Now how about some tips on what we can do to make our work better / easier. Little things like the other day I had to install a HW heater. It was one low boy on a shelf. Te old one was full of sediment and weighed a ton. I got it down but there might be an easier way. I just let it down riding on the wall.
I do need or want a helper on occasion. Do any of you find it easy to find people on an on call basis?


----------



## mdshunk (Mar 13, 2005)

MinConst said:


> I do need or want a helper on occasion. Do any of you find it easy to find people on an on call basis?

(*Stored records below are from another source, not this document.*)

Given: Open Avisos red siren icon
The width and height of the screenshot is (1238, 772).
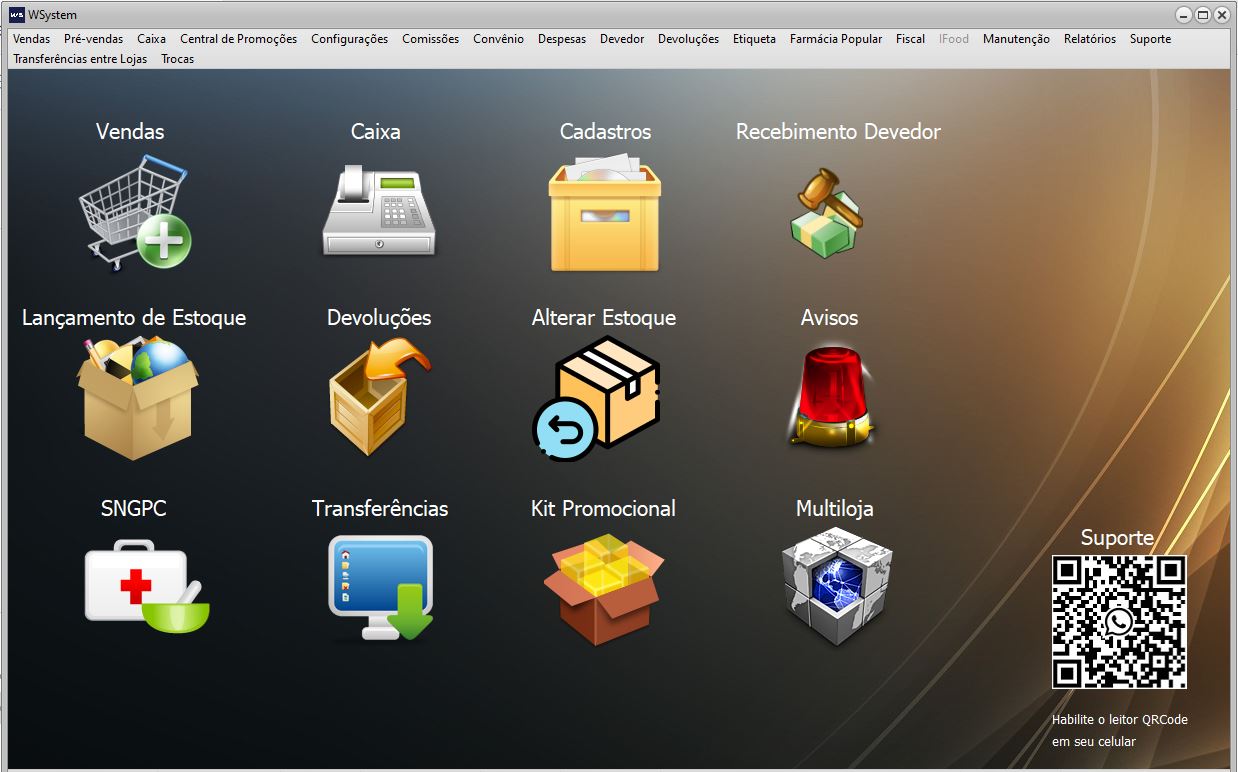Looking at the screenshot, I should [830, 396].
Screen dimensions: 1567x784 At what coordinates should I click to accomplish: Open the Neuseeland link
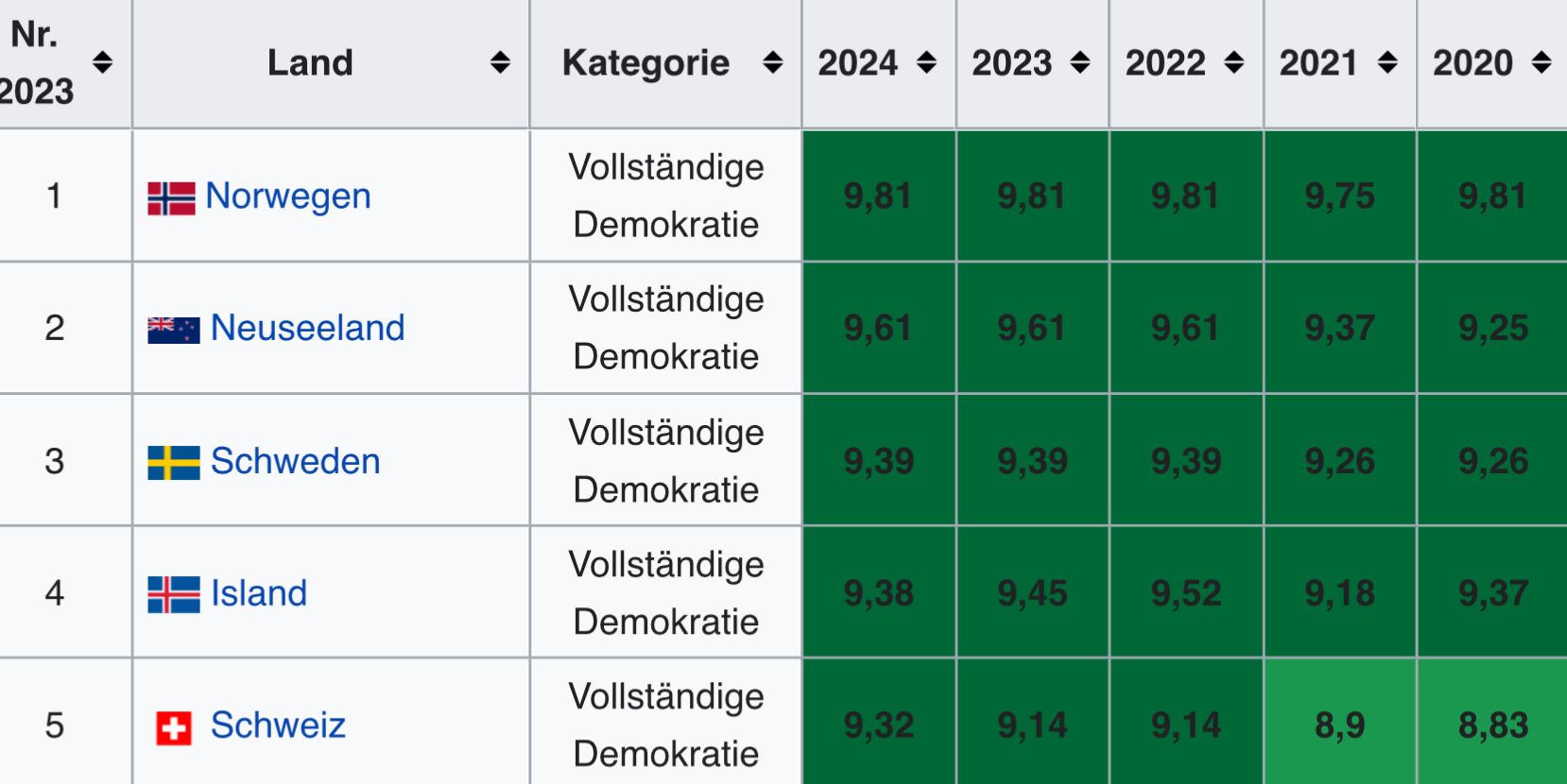[x=307, y=328]
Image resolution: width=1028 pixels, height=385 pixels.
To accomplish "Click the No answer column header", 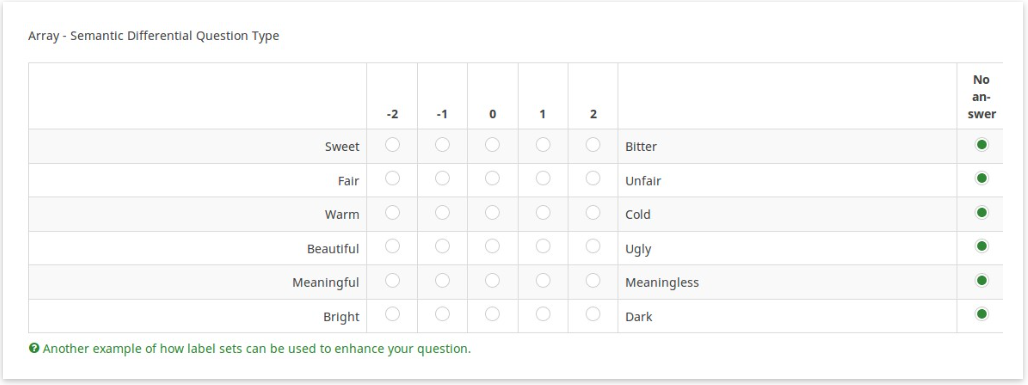I will pyautogui.click(x=981, y=97).
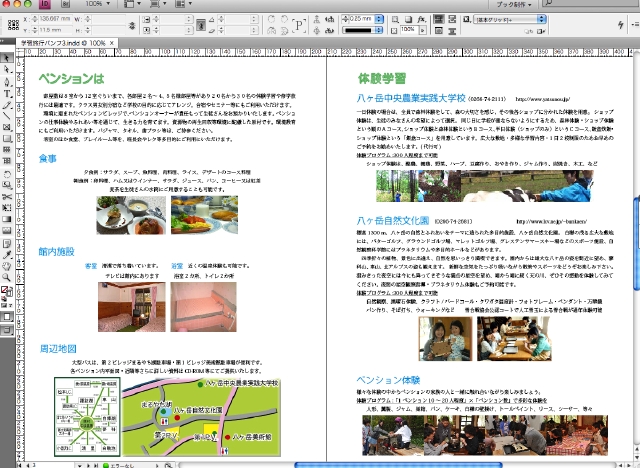Pick the Line tool
This screenshot has width=640, height=468.
click(7, 105)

I see guys that seem to have the ability to make a phonecall or take a short drive and get a helper for a few hours, seemingly on command. Over time, I've come to realize that they stop in the nearest watering hole and see if they know anyone in there, and drag them off their barstool for a few bucks. Probably not the best plan as far as your corporate image goes. Sure, the guy can help you lift a water heater down, but he might smell like the pitcher special.


----------



## Multi-Tasker (Jul 11, 2005)

kevjob said:


> no better quality control than to do it yourself


This is where I am at also.My customers like one person taking care of all the various parts of remodeling. When I need them my plumber,electrican and hvac. are one man companys also and can come on short notice.:thumbup:

It is all about service
joe


----------



## kevjob (Aug 14, 2006)

i use temp labor they are covered with comp from the company 4 hr min at $14 an hour


----------



## Heritage (Mar 20, 2007)

So far I've had success on that front. I have people approaching me all the time trying to get their sons, nephews, or friend's kids a job with my company. I never turn down their phone number, but on the spot I promise no consistency in work but throw in incentives like "I'll teach them this or that". $10-12/hr, on call work 365. Just keep their numbers handy:thumbsup:


----------



## Danno6102 (May 31, 2007)

high school/college kids & retired (able bodied) relatives are a great source for intermitent cheap labor.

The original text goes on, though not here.